Determination Of Methylmalonic Acid, 2-Methylcitric Acid, And Total Homocysteine In Dried Blood Spots By Liquid Chromatography-Tandem Mass Spectrometry: A Reliable Follow-Up Method For Propionylcarnitine-Related Disorders In Newborn Screening

Objectives Determination of methylmalonic acid, 2-methylcitric acid, and total homocysteine in dried blood spots by liquid chromatography-tandem mass spectrometry has usually been used as a second-tier test to improve performance of newborn screening for propionylcarnitine-related disorders. However, factors that potentially affect its detection results have not been investigated, and we aimed to evaluate these influencing factors and explore their potential utility in newborn screening and initial follow-up for propionylcarnitine-related disorders.

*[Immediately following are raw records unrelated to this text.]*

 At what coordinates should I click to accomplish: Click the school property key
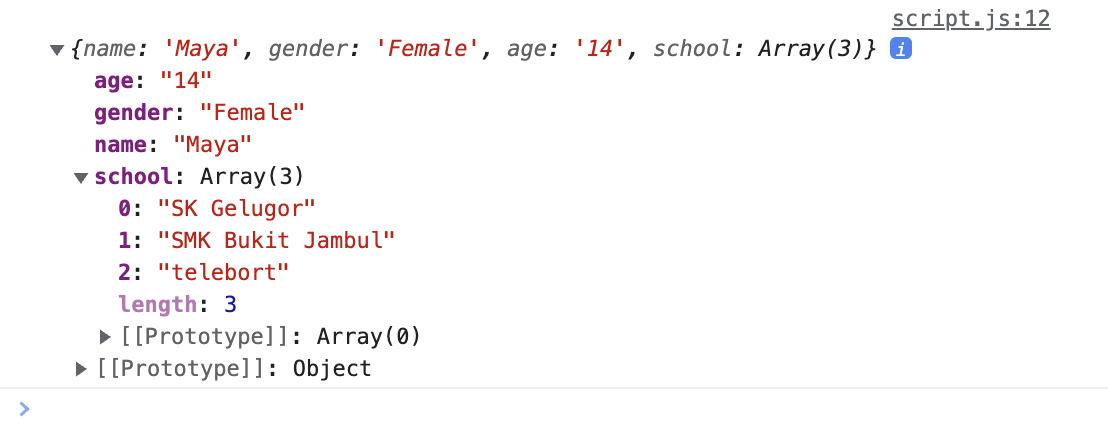pyautogui.click(x=134, y=177)
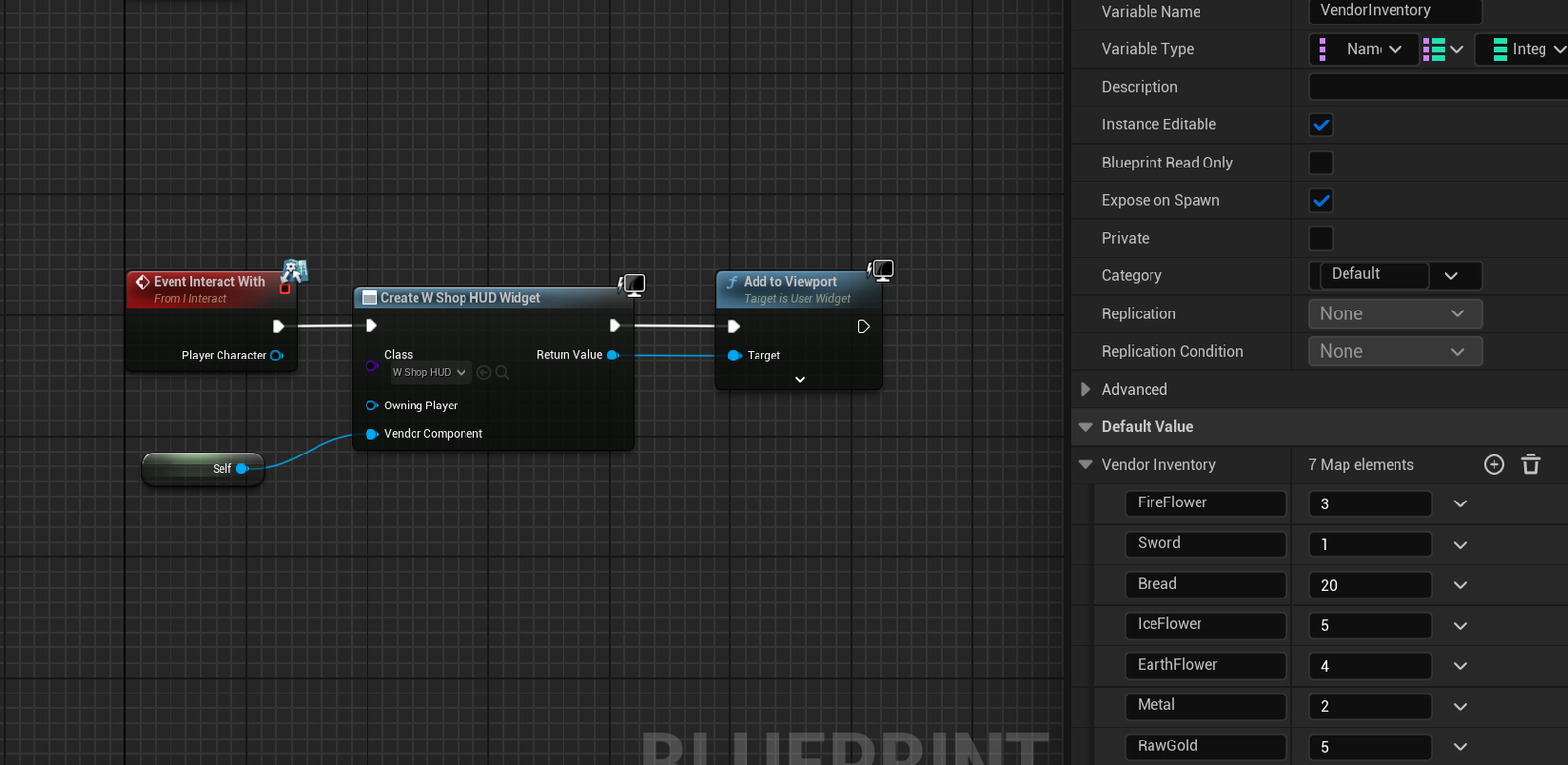Open the Category dropdown arrow
The image size is (1568, 765).
point(1451,276)
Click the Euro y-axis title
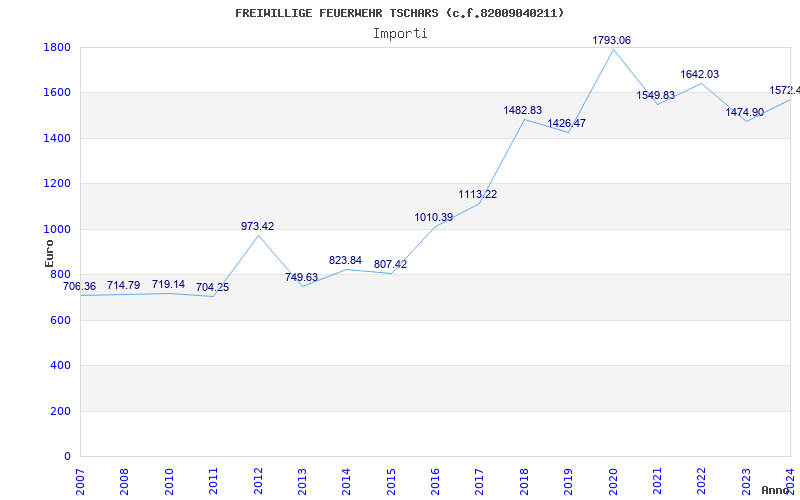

Methods This study comprised a prospective group (1998 healthy infants, to establish cutoff values and investigate the influencing factors) and a retrospective group (804 suspected positive cases screened from 381, 399 newborns for propionylcarnitine-related disorders by tandem mass spectrometry, to evaluate the performance of newborn screening and initial follow-up). Results Cutoff values for methylmalonic acid, 2-methylcitric acid, and total homocysteine were 2.12, 0.70, and 10.05 mu mol/l, respectively. Concentration of methylmalonic acid, 2-methylcitric acid, and total homocysteine in dried blood spots is not impacted by sex, age, birth weight, gestational age, or dried blood spot storage time. A total of 75 of 804 cases were screened positive by combined tandem mass spectrometry and liquid chromatography-tandem mass spectrometry, thus eliminating 90% of the false positives without compromising sensitivity. Eighteen propionylcarnitine-related disorders were successfully identified, including one CblX case missed in the initial follow-up by tandem mass spectrometry. Conclusions Methylmalonic acid, 2-methylcitric acid, and total homocysteine detected in dried blood spots by liquid chromatography-tandem mass spectrometry is a reliable, specific, and sensitive approach for identifying propionylcarnitine-related disorders. We recommend this assay should be performed rather than tandem mass spectrometry in follow-up for propionylcarnitine-related disorders besides second-tier tests in newborn screening.